Although the Baghdad government has loosened some closures, there is still widespread fear among people, who are frightened to go out. Many actually, Card Sako says, “do not respect a law, but follow instinct and stay at home, using the internet and mobile phone to keep in touch, get news, follow liturgies such as the mass that we celebrate every evening and transmit on the Facebook page of the Chaldean patriarchate “.

Thousands of families connect and follow mass. “The houses – explains the cardinal – have become real domestic churches, the spirituality has strengthened and also the link with the Chaldeans of the diaspora”. On the occasion of Easter, the network and social networks made it possible to keep relationships with the community across the country alive, in a phase of imprisonment and distancing “because the virus knows no boundaries, even if the climate or other factors may have helped to limit the infections “.

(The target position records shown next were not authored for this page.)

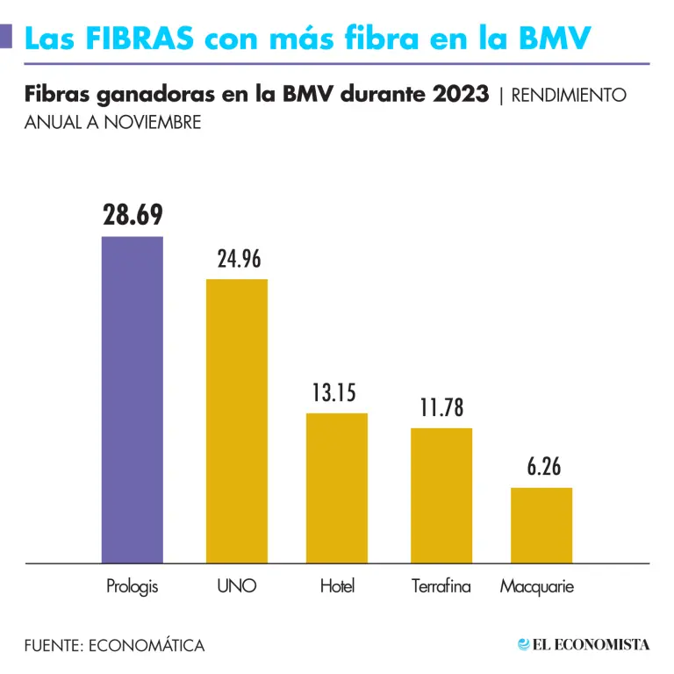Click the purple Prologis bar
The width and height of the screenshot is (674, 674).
133,399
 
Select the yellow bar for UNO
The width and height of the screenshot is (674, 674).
237,420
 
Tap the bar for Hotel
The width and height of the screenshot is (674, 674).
337,487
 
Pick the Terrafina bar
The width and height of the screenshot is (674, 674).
441,495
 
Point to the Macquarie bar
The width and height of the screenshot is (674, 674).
541,525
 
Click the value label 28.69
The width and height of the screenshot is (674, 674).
133,216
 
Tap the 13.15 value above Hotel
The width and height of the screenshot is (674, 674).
334,393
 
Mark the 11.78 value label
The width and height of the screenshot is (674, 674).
441,408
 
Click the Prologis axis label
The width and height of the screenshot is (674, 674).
133,586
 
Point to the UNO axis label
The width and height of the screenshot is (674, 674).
237,586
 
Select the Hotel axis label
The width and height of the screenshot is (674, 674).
337,586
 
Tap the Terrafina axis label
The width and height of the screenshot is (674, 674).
441,586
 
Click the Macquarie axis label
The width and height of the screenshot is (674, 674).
537,586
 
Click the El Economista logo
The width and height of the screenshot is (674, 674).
584,645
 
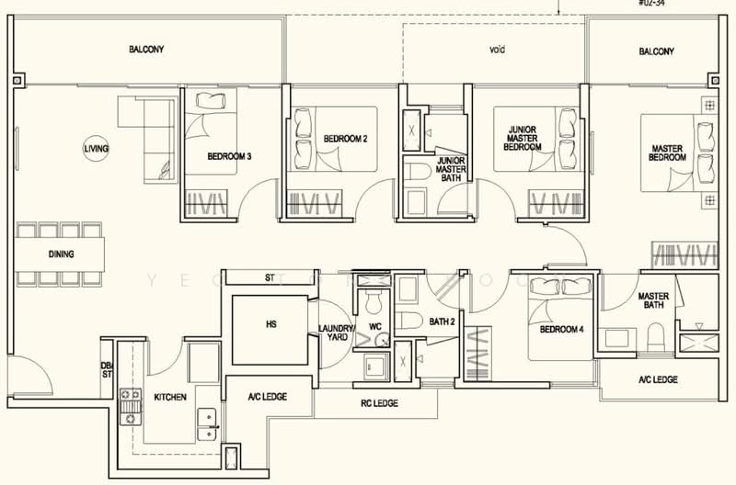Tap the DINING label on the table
click(62, 254)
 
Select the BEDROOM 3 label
click(230, 157)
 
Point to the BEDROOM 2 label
click(345, 140)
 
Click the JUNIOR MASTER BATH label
click(450, 167)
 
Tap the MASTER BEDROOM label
click(668, 152)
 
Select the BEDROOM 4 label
click(561, 329)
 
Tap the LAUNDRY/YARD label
click(336, 332)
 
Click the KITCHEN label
click(170, 397)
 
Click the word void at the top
click(498, 51)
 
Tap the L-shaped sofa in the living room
click(152, 138)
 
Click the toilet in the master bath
click(657, 340)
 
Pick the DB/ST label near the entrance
click(106, 370)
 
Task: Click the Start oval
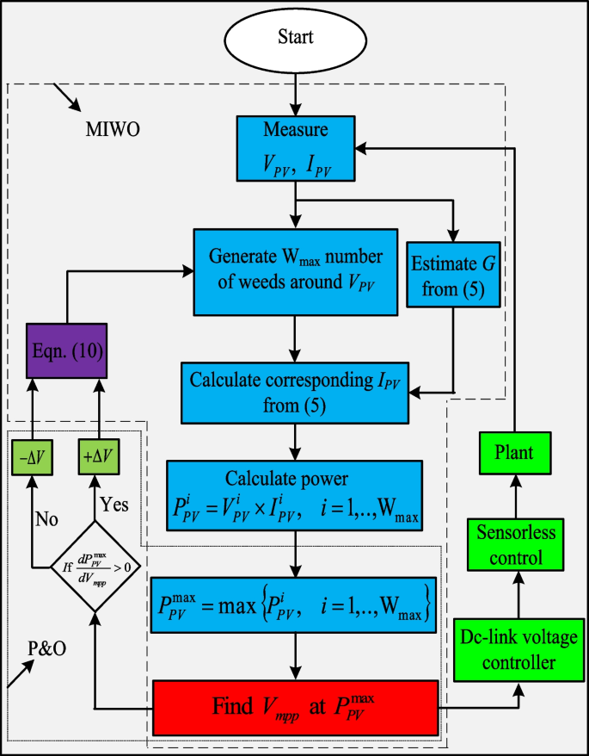(x=296, y=37)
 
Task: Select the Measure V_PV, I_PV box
(x=296, y=148)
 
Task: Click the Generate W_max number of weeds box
(x=295, y=270)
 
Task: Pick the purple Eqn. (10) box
(x=66, y=350)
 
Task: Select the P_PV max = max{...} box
(x=295, y=602)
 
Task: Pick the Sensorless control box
(x=515, y=545)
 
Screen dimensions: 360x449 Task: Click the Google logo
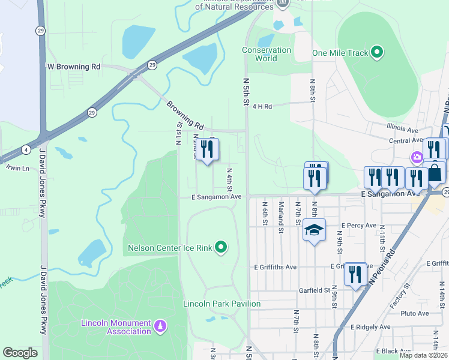[20, 353]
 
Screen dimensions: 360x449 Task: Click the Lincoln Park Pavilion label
[222, 304]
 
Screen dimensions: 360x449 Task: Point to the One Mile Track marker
[377, 53]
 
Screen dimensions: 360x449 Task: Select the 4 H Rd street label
[262, 106]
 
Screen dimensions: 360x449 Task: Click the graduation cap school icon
[314, 230]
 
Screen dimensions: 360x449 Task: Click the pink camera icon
[416, 157]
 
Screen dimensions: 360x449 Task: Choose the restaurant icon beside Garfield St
[355, 274]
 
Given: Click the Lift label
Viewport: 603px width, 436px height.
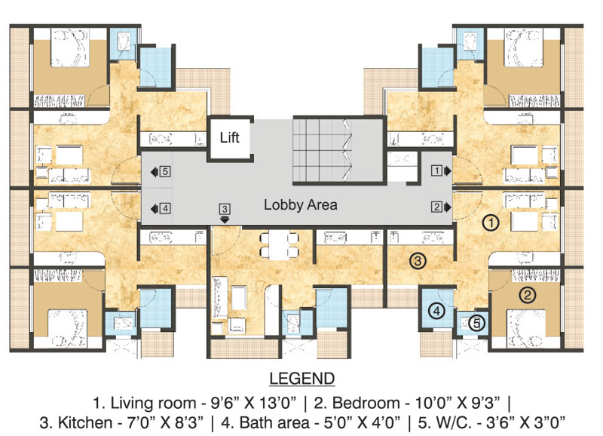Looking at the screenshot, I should click(x=229, y=138).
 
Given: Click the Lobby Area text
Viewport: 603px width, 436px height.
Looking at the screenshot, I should click(x=300, y=204).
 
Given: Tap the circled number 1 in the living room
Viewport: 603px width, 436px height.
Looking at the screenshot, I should click(x=491, y=223).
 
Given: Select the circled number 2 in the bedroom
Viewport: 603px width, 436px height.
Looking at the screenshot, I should click(x=528, y=295).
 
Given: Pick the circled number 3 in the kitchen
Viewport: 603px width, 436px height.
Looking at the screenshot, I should click(x=418, y=261).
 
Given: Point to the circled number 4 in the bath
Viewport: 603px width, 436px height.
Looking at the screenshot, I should click(x=438, y=310).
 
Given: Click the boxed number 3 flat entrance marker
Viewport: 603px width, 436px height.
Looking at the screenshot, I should click(x=224, y=208).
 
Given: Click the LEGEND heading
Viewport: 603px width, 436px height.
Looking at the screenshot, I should click(x=301, y=377).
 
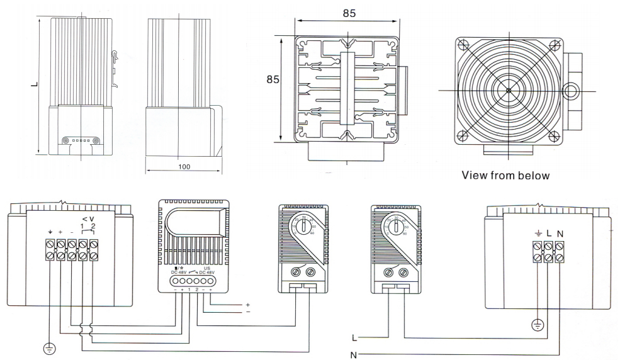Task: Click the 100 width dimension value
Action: [184, 167]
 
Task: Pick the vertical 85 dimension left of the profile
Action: [273, 81]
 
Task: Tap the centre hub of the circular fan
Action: [508, 90]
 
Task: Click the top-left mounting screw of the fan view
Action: [463, 45]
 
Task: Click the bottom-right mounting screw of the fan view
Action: [554, 135]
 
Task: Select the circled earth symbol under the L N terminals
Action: [537, 325]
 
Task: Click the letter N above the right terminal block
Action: [560, 233]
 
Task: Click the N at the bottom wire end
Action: [352, 354]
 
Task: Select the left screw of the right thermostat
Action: [388, 273]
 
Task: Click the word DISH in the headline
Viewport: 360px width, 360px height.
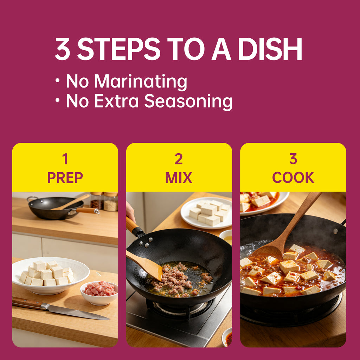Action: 270,49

“For Easter – the patriarch confides – we received many letters and messages of good wishes, including from Muslim religious leaders and political authorities, including the Iraqi president and the new Prime Minister. Among the many greetings, one struck me in a particular way: a Muslim religious authority who used the word “feast of resurrection” and told me that “Christ is truly risen”. I was very impressed. “

The coronavirus emergency “will change reality, we will have to look for a new order, strengthen solidarity and respect life, just wars, weapons, take care of the environment and fight against pollution, take care of our common home” continues the Chaldean primate.

“I am convinced – he adds – that in the future there will be no more wars of religion or civilization, but conflicts of an increasingly economic nature”. That is why “greater social justice, equality between nations will be needed, the poor can no longer be neglected. The world order desired by the US in the early 2000s is now over. “

Lastly, Card Sako addresses Muslims for the beginning (today in Iraq) of Ramadan, the holy month of fasting and Islamic prayer. “Religion has a message, it comes from God and the center is man who must live in respect and dignity. Enough of violence and sectarian clashes, a society worthy of all citizens must be built. This is a time of love and mercy, not of violence. Christians, Jews, Muslims … the religious message is not only for a specific group but is for everyone, every man must live his own spirituality with God”.